Suena duro, querido diario, pero uno no puede evitar pensar, en ocasiones, lo que acabo de plasmar negro sobre blanco. Imagino que, como ser humano que soy, también puedo caer en ese error en ocasiones. No lo sé con certeza, aunque hago mucho porque no sea así. Creo que eso es lo mejor que me ha aportado la experiencia: reflexionar, e intentar actuar, en consecuencia con las necesidades emocionales y afectivas del alumno.
Cambiando de tema, o no, me preocupa sobremanera la epidemia de etiquetas que sigue asolando a una parte significativa de la sociedad, incluida dentro de ella parte del sector educativo.
Cuando hace una miriada de años comencé a estudiar para ejercer de ésto me inculcaron en vena que el modelo clínico (estático) había saltado por los aires, en beneficio del modelo educativo (dinámico, basado en las necesidades educativas del alumno), pero, en ocasiones, veo muertos (como en la película).

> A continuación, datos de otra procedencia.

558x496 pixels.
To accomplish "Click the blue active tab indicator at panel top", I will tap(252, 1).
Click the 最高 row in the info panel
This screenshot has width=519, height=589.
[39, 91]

Hace no mucho una doctora me preguntaba sobre mi función en el sistema educativa. Ella me preguntaba si me dedicaba a rehabilitar a los niños con los que trabajo. Mi respuesta fue tajante: No puedo rehabilitar algo que nunca ha existido. Mi función, lo haga mejor o peor, es enseñar cosas nuevas a los alumnos. Los niños con necesidades educativas especiales no tienen una etiqueta, tienen necesidades educativas (lo sé, querido diario, me repito), no una patología que determina de antemano todo lo que pueden o no pueden hacer.
Recuerdo que hace muchos años, soy viejuno, y lo sabes, querido diario, cuando trabajaba en un centro de Educación Especial, acuñé una frase: "Lo que ese niño consiga aprender contigo, no lo ha conseguido hacer nunca nadie antes". Puede sonar a boutade, a narcisismo en vena o a lo que se quiera, pero esas palabras resultan un resumen magnífico de nuestro trabajo. Se trata de hace crecer a los niños como personas, sin fijarse en si es rubio, moreno, alto, bajo, tiene una trisomía en el cromosoma 21 o padece una enfermedad sin diagnosticar. Da igual. Nuestra labor consiste en creer en que los niños pueden desarrollar una buena parte de sus capacidades para alcanzar la mayor autonomía posible, a veces muchísima, en la sociedad en la que viven. Y esa labor: dura cuando se trata de niños con problemas de conducta, monótona a veces, basada en pequeños avances en ocasiones, que mucha gente no ve o a la que no parecen interesar, es nuestra labor. No somos héroes, somos unos asalariados que hacemos esto lo mejor que podemos y sabemos y que, en ocasiones, podemos sentirnos orgullosos de creer en un modelo educativo y no en un modelo clínico.
Sabes, querido diario, cuando comencé a escribir hoy me sentía hastiado, cansado de vivir de manera cíclica las mismas cuestiones, pero, a medida que ido aporreando teclas y he ido enlazando párrafos, se me ha ido diluyendo esa sensación, esa desazón y me he vuelto a dar cuenta de que, con mis errores, este asunto que me da de comer merece la pena. Me viene a la mente la imagen de un crío con el que trabajo en la actualidad y la evolución del mismo y sí, esta historia merece la pena, aunque sólo fuera porque el primer nombre que dijo en su vida fue el mío y porque, a pesar de que queda mucho y muy duro, por hacer, me encanta que me sonría cada vez que me ve y me llame por mi nombre.